The guys had a tee time so after our enormous brunch, they took off. J had several projects to work on in the cabin while her pal, R, helped as much as necessary. I did my bit by staying out of their way. I did get up off the couch at least twice; once to mix myself a gin and tonic (J had already paused in her projects to make me the first two, I figured I could pitch in by not asking her a third time. I try to be a considerate guest. It's why I keep getting invited back.) and once, later in the day, after the guys were back from golf, I got up and walked all the way down to the dock where Jay was fishing to see how it was going. That constituted my entire exercise regimen for the day.
Exhausted after that excursion, I fortified myself with yet another g&t and buckled down to finish my book.
I took a pile of Daniel Silva titles from my parents' house when we moved them out last summer. They had all his books, so I knew they liked his stuff and they're a very good indicator as to weather an author is any good or not. I took all the duplicates, which was most of his titles.
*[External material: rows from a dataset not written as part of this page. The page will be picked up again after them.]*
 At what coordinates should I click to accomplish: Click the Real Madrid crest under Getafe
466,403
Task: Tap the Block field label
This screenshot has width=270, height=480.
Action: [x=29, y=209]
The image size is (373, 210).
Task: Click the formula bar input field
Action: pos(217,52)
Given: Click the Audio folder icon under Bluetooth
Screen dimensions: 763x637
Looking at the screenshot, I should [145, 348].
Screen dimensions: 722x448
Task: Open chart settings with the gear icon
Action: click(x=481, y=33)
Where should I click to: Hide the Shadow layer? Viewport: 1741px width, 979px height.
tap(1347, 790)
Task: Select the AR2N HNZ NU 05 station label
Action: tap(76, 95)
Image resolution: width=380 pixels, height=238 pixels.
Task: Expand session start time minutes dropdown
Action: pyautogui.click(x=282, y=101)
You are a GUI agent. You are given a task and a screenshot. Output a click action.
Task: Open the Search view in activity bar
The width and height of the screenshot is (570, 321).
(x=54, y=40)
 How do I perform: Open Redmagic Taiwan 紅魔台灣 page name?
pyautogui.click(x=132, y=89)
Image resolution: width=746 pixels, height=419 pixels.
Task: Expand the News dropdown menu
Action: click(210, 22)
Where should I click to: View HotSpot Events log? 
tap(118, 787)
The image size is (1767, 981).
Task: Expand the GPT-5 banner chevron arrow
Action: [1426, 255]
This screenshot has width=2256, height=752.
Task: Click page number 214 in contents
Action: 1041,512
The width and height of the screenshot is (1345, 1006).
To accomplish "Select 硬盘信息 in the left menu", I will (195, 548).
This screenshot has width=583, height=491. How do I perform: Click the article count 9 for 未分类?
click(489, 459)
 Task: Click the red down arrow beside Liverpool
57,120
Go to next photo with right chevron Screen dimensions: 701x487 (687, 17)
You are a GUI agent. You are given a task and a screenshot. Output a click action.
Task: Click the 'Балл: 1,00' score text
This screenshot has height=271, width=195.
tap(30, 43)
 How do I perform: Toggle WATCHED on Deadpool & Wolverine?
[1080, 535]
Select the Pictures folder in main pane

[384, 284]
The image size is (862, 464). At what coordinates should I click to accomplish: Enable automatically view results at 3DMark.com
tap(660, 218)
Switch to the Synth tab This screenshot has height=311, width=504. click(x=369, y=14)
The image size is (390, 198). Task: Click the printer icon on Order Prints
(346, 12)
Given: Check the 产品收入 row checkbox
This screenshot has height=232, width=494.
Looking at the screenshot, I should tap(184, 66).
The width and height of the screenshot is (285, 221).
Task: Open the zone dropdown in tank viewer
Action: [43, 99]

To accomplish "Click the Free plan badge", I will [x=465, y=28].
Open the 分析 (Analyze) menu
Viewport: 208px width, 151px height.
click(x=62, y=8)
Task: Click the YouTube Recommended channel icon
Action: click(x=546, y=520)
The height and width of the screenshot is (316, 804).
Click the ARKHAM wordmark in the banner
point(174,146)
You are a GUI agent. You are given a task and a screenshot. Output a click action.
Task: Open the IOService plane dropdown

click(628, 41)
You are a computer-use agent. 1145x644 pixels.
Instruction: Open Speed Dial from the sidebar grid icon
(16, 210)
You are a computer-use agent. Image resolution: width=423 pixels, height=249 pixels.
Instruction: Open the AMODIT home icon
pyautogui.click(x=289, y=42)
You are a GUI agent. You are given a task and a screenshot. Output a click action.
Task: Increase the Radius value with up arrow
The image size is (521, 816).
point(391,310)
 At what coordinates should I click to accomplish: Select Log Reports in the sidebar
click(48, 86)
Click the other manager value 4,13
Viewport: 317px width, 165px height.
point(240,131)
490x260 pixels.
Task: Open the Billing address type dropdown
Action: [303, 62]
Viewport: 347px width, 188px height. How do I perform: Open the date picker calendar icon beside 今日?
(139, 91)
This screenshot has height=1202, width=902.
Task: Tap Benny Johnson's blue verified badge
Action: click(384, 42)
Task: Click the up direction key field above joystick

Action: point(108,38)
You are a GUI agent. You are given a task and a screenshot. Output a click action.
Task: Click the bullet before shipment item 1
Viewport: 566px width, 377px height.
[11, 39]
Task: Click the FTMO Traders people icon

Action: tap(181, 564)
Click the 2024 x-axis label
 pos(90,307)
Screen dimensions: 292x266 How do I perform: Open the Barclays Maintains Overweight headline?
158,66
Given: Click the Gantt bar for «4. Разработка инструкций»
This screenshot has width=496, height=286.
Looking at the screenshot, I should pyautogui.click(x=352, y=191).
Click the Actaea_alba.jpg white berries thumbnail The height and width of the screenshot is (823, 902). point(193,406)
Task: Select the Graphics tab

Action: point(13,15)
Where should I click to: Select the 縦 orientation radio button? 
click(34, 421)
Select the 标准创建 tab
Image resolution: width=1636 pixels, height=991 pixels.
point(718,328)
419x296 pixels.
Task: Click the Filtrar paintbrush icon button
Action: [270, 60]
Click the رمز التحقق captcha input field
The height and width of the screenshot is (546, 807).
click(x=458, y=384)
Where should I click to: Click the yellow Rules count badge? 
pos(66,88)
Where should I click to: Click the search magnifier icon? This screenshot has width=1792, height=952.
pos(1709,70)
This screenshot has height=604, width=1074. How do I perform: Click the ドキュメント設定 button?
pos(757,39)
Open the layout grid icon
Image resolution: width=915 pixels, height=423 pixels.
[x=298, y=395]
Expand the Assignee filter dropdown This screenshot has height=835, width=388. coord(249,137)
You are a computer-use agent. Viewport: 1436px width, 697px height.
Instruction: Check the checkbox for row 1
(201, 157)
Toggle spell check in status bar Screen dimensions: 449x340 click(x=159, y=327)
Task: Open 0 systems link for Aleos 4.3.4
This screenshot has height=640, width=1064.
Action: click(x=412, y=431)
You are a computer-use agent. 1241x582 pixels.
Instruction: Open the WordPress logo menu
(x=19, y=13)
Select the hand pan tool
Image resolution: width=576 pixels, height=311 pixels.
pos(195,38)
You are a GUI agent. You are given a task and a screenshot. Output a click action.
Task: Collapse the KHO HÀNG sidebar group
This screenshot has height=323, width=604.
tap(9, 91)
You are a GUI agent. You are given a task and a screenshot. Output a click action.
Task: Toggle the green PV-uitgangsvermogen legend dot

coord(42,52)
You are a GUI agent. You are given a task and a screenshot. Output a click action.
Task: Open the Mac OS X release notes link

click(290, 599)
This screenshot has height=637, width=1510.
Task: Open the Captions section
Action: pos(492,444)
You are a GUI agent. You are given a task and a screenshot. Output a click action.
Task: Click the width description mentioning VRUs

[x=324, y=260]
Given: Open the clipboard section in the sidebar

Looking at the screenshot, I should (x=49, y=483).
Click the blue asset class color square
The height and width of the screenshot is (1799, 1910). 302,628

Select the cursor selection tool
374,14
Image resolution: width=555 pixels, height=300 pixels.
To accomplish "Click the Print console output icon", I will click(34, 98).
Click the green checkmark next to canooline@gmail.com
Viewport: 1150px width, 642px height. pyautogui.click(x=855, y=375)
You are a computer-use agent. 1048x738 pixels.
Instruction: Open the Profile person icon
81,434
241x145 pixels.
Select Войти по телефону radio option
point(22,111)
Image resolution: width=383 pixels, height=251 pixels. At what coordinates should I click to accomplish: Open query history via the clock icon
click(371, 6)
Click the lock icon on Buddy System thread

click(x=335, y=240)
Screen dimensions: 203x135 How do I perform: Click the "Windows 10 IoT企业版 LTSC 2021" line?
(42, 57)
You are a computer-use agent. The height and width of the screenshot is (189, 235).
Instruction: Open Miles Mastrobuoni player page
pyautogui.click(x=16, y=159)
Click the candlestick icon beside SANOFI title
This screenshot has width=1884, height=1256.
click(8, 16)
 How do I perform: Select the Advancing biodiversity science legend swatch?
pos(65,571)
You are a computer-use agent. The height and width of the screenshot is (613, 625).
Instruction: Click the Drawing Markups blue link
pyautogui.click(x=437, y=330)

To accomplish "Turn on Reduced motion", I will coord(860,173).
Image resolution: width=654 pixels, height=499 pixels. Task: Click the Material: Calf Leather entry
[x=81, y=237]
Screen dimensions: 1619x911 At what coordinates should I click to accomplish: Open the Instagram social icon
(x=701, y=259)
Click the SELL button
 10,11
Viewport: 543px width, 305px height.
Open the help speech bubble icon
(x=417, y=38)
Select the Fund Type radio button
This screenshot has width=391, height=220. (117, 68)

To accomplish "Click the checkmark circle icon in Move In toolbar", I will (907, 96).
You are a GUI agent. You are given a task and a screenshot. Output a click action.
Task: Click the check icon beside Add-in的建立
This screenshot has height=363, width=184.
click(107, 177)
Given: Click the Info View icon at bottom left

Silva writes spy-thrillers, similar to Vince Flynn's but Silva's assassin is an Israeli agent who also happens to be a world class restorer of old Masters. That's his cover, so there's an art history aspect to most of his tales of intrigue and adventure.
Bottom line, he's an excellent story teller, which is really the only thing that matters.
I'll read any genre at all as long as the author can pull me in and make the real world disappear. Not that I don't love the real world, for the most part, I do but when I'm reading a book, I want to live in it.
That's why I have such a problem with the new fad of books written in the present tense. It feels terribly unnatural to me, like the author keeps intruding on the story.
I started Silva with The Defector. I thoroughly enjoyed it! I finished the Rembrandt Affair Thursday night and read Portrait of a Spy in its entirety on Friday, so don't think I didn't get anything done while I sat on the couch. That book is 448 pages long!
So far, it's been a perfect vacation.